AI-Triggered Nephrology Consults Fail to Prevent AKI

Early nephrology consultations, initiated by real-time machine-learning risk scores, did not successfully prevent increases in peak serum creatinine among hospitalized patients identified as being at risk for severe acute kidney injury (AKI). This finding comes from a randomized trial published this week in JAMA Network Open.

The trial involved 1,134 patients across 12 hospitals. The intervention group received alerts for nephrology consultation when their calculated AKI risk score exceeded a predefined threshold. The control group received standard care. The primary outcome measured was the difference in peak serum creatinine levels between the two groups within 7 days of hospital admission.

Analysis of the trial data revealed no significant difference in peak serum creatinine levels between the AI-alert group and the standard care group. The mean peak serum creatinine was 1.7 mg/dL in the intervention arm and 1.8 mg/dL in the control arm, with a mean difference of -0.1 mg/dL (95% CI, -0.3 to 0.1; P=.30). Furthermore, the incidence of AKI Stage 2 or 3 did not differ significantly between the groups, occurring in 20.3% of the intervention group versus 21.7% of the control group.

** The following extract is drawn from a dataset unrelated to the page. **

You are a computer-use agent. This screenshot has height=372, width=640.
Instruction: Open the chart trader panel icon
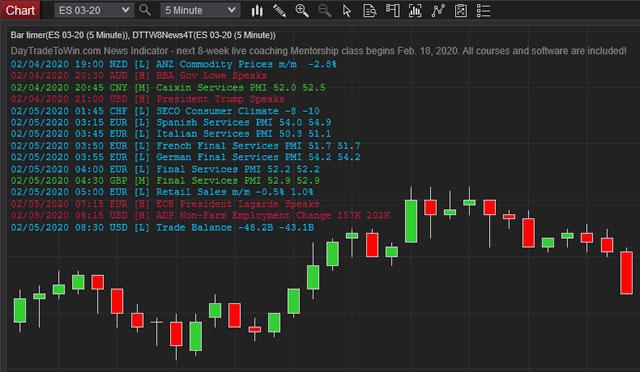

Secondary outcomes also showed no significant benefits from the AI-triggered consultations. Rates of kidney failure requiring dialysis, in-hospital mortality, and length of hospital stay were comparable across both groups. The study authors concluded that while the AI system successfully identified patients at high risk, the early nephrology consultations prompted by these alerts did not translate into improved clinical outcomes regarding acute kidney injury prevention or management in this specific hospital setting.